Toulon did their best to silence the crowds, but this was not their day - and nor was it meant to be. Saturday April 9th 2011 will go down as the day Perpignan finally made it to their spiritual homeland. Sunday April 10th 2011 will probably be remembered as the day the hangover began to kick in.

The eventual match-winner was the unlikely veteran prop Perry Freshwater, but perhaps it was fitting that an outsider (an English-Kiwi adopted by the Catalan faithful) should make the telling contribution. This was his first try in eight years since joining Perpignan, and the significance of his achievement wasn't lost on the former Leicester and England front-rower.

"Ever since I've been at the club the idea of getting a game in Barcelona has been the whole goal. Barcelona, Barcelona, Barcelona... and it was a fantastic occasion. But it wouldn't have been if we had lost, and we could have," he said afterwards.
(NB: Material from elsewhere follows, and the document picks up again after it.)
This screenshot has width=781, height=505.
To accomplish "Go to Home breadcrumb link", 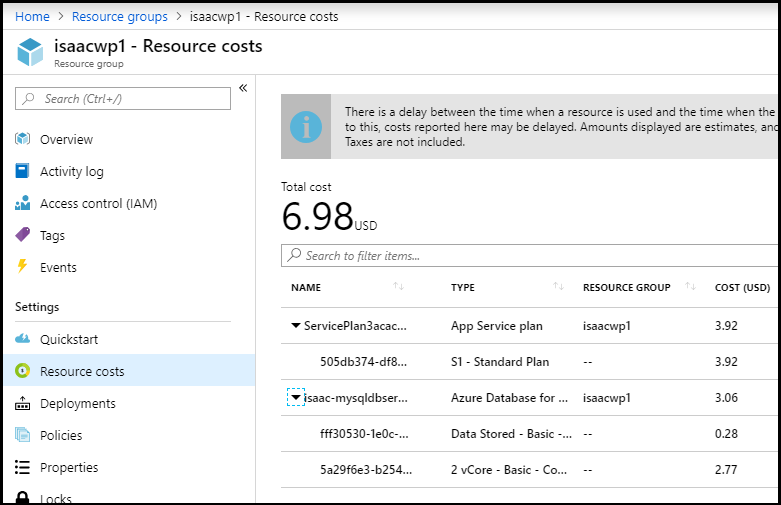I will click(32, 17).
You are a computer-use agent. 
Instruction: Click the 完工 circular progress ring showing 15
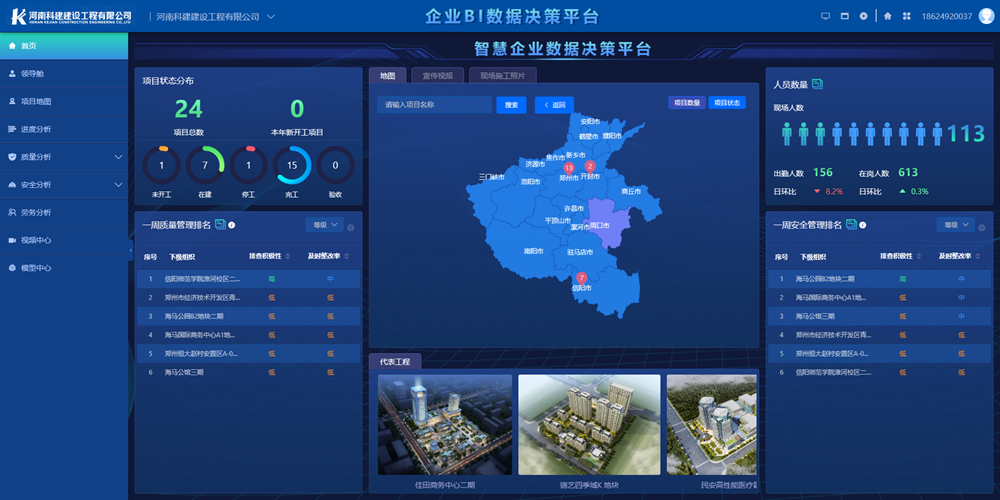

Freshwater the unlikely hero as Perpignan pip Toulon

 

Defeat, glorious or not, would have been the biggest of bummers for the swathes of Catalan fans. A loss associated with the city, a dejection draped in blood and gold. But they didn't lose, and the memory banks will now be forever etched with victory, with sunshine, with noise and celebration.

Indeed, for the last six minutes, after Freshwater's try had secured the win, the Estadi Olympic reverberated with a noise I have never previously experienced in all my years as a sports journalist. I've been to 100,000 strong football crowds, 60,000 sell-out cricket matches, but I have never witnessed colour and volume on the scale I experienced in Barcelona.

The region's Sunday and Monday sports pages remained dominated by football and basketball, but for those 14,000 Barcelona-based fans, and the huge travelling support, this will be remembered as the day the Catalans' capital played glorious host to its rugby cousins.